4 different audio tracks are selected from the buffered data

each sequence is perturbed with track 1

the sequences with n<=2 are perturbed with track 1 and 2

the sequences with n<=3 are perturbed with track 1, 2, and 3 (and so on)

is there any reason why to make it so complicated?

What I would have done:

for each sequence a random number n between 1 and max_num_mix (e.g. 4) is drawn

\sum_b n_b different audio tracks are selected from the buffered data (this is M' from the inline comments)

each sequence is perturbed with n separate tracks

Bonus implementation: with probability 1-apply_prob n_b is set to 0 i.e. no mixup for a specific sequence.

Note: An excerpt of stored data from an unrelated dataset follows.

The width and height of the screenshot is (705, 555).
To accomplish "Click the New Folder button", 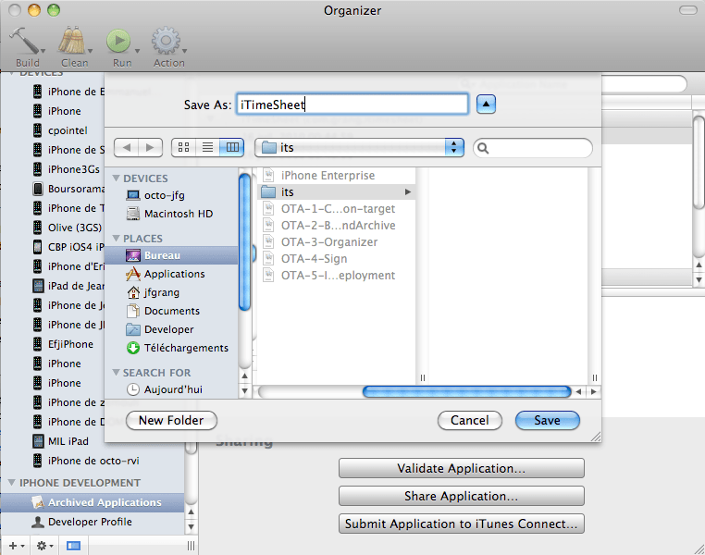I will click(171, 420).
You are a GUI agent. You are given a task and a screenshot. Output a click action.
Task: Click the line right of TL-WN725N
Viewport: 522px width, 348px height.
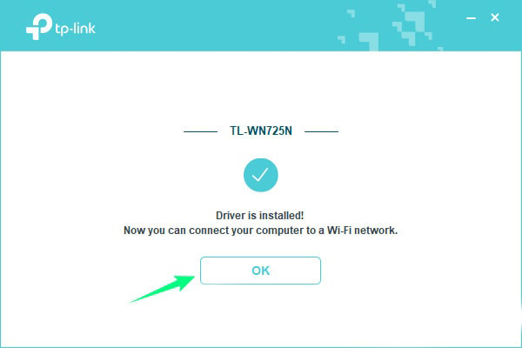(321, 131)
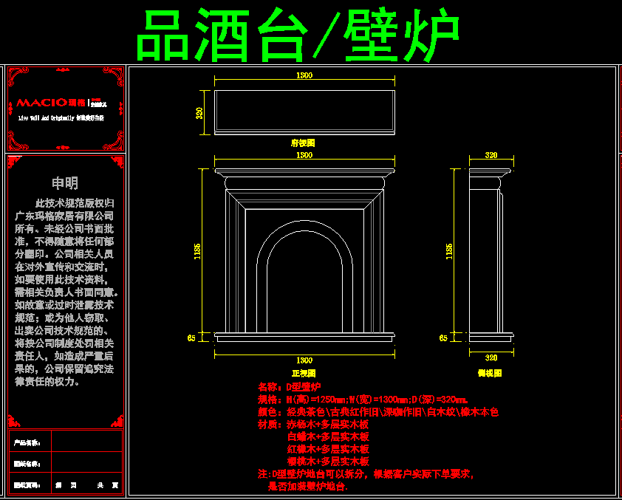Screen dimensions: 622x500
Task: Click the 颜色 color options text line
Action: (x=377, y=411)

I think there is some misunderstanding here. In current implementation, for each sequence, n is randomly selected as the number of times to apply mixup, we also have n corresponding mixup scales (they will be normalised by multiplying lambda_/(sum(n mixup values))). Then n sequences of feature will be randomly selected from the feature buffer. Then the n mixup scales will be element wise multiply with n features squences. I think the current implementation is same as you suggested except that there we apply normalisation to the mixup scales.

michelwi · 2024-05-23T12:22:55Z

I think there is some misunderstanding here. In current implementation, for each sequence, n is randomly selected as the number of times to apply mixup, we also have n corresponding mixup scales (they will be normalised by multiplying lambda_/(sum(n mixup values))). Then n sequences of feature will be randomly selected from the feature buffer. Then the n mixup scales will be element wise multiply with n features squences. I think the current implementation is same as you suggested except that there we apply normalisation to the mixup scales.

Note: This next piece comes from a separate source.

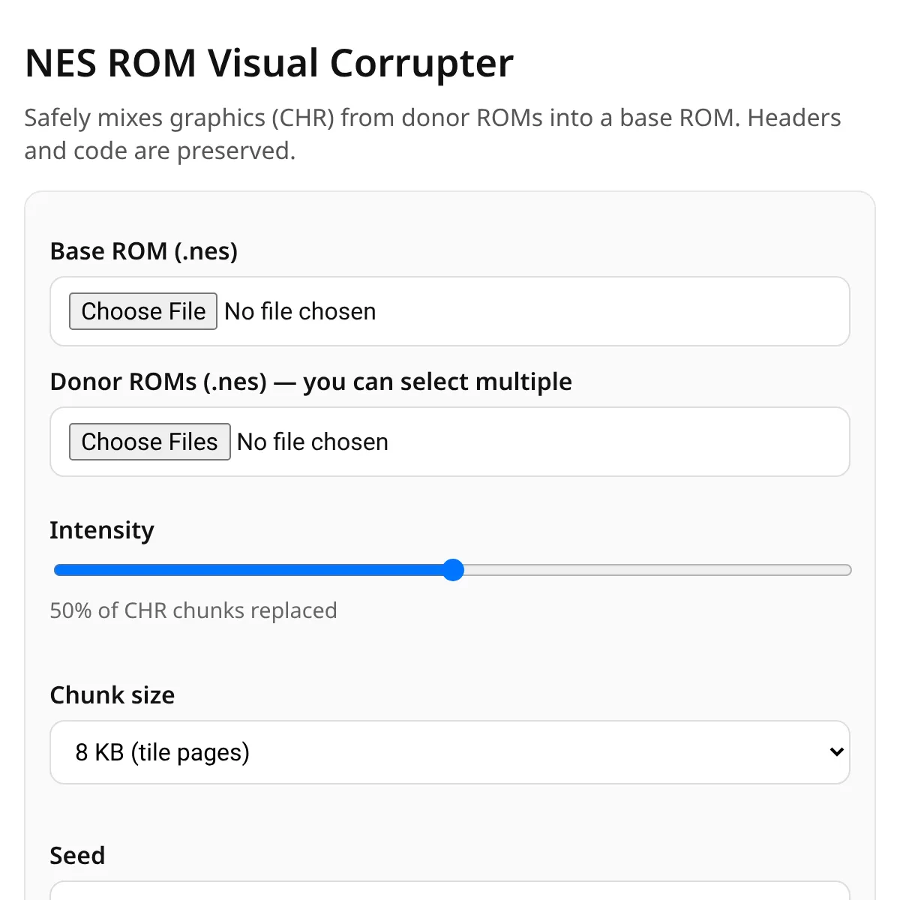Select the 8 KB (tile pages) option

[162, 752]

My suggestion was to sample M' sequences of features instead of n, where M' = \sum_s n_s.

E.g. if there is a batch of 3 sequences and the n's that are sampled would be [2, 4, 2] then in (my understanding of) the current implementation 4 noise sequences are sampled and in my suggestion it would be 2+4+2=8

So am I wrong in my understanding of the current implementation or is my suggestion unclear?

I think the current implementation is same as you suggested except that there we apply normalisation to the mixup scales.

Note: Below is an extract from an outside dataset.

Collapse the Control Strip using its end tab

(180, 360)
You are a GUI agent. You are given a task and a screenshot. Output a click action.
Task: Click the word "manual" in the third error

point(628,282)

we can/should keep correct normalization of mixup scales, I agree to that.

Judyxujj · 2024-05-23T12:25:24Z

My suggestion was to sample M' sequences of features instead of n, where M' = \sum_s n_s.

E.g. if there is a batch of 3 sequences and the n's that are sampled would be [2, 4, 2] then in (my understanding of) the current implementation 4 noise sequences are sampled and in my suggestion it would be 2+4+2=8

okay, now I understand what you meant. But why it is simpler than the current one? We still need to do scales normalisation (If I understand it correctly, your 'perturbed' is actually scale normalisation, or?).

michelwi · 2024-05-23T13:18:38Z

okay, now I understand what you meant. But why it is simpler than the current one?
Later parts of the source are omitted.